In order to compare reading GeoParquet with FlatGeobuf, we'll cover reading and writing GeoParquet files on local disk storage. To be consistent with the FlatGeobuf example, we'll fetch the same US counties FlatGeobuf file (13 MB) and convert it to GeoParquet using `ogr2ogr`.

In [4]:
# URL to download
url = "https://flatgeobuf.org/test/data/UScounties.fgb"

# Download, saving to the current directory
local_fgb_path, _ = urlretrieve(url, "countries.fgb")

In [5]:
!ogr2ogr countries.parquet countries.fgb

Loading this GeoParquet file is really fast! 13% faster than loading the same data via FlatGeobuf (shown in the FlatGeobuf example notebook).

In [20]:
%timeit gdf = gpd.read_parquet("countries.parquet")

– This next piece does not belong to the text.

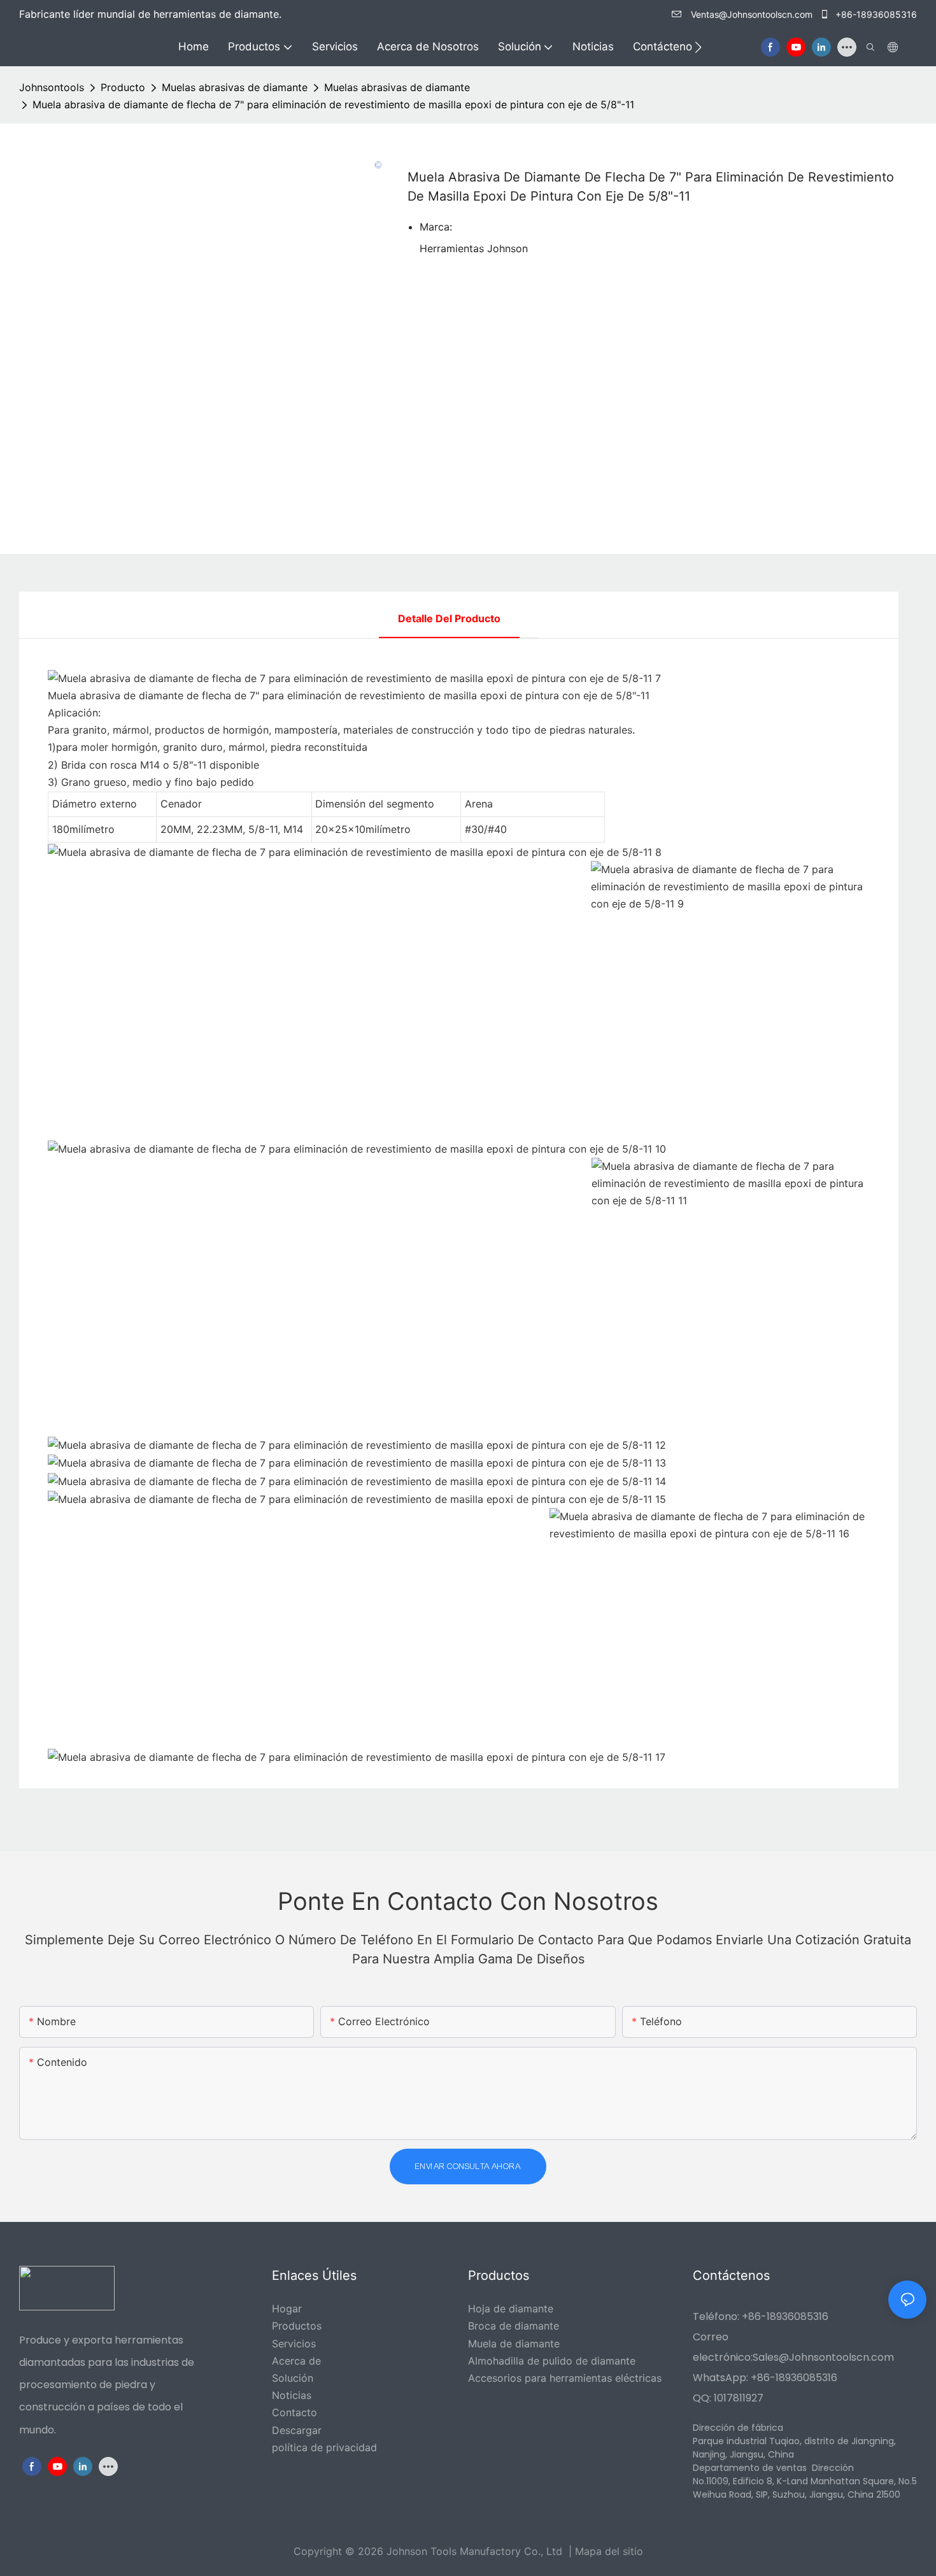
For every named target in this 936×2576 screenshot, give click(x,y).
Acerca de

21.2 ms ± 266 µs per loop (mean ± std. dev. of 7 runs, 10 loops each)


## Writing to local disk

We can use `GeoDataFrame.to_parquet` to write out this data to GeoParquet files locally. This is about 3x faster than writing the same dataset to FlatGeobuf, but note that FlatGeobuf's writing is also calculating a spatial index.

In [22]:
%timeit gdf.to_parquet("countries_written.parquet")

35.9 ms ± 723 µs per loop (mean ± std. dev. of 7 runs, 10 loops each)


## Reading from the cloud

As of GeoParquet version 1.0.0-rc.1, spatial indexing has not yet been implemented. Therefore, there is not yet an API in GeoPandas to read data given a specific bounding box.

What is already efficient in GeoParquet is reading only specified columns from a dataset.

In [17]:
url = "https://data.source.coop/cholmes/eurocrops/unprojected/geoparquet/FR_2018_EC21.parquet"

Note that since we're fetching this data directly from the cloud, we need to pass in an `fsspec` filesystem object. Otherwise GeoPandas will attempt to load a local file.

In [18]:
filesystem = HTTPFileSystem()

By default, calling `read_parquet` will fetch the entire file and parse it all into a single `GeoDataFrame`. Since this is a 3GB file, downloading the file takes a long time:

In [12]:
%time gdf = gpd.read_parquet(url, filesystem=filesystem)

CPU times: user 27.2 s, sys: 21.3 s, total: 48.5 s
Wall time: 5min 56s


We can make this faster by only fetching specific columns. Because GeoParquet stores data in a columnar fashion, when selecting only specific columns we can download a lot less data.

In [23]:
%time gdf = gpd.read_parquet(url, columns=["ID_PARCEL", "geometry"], filesystem=filesystem)

CPU times: user 19.6 s, sys: 14 s, total: 33.6 s
Wall time: 3min 5s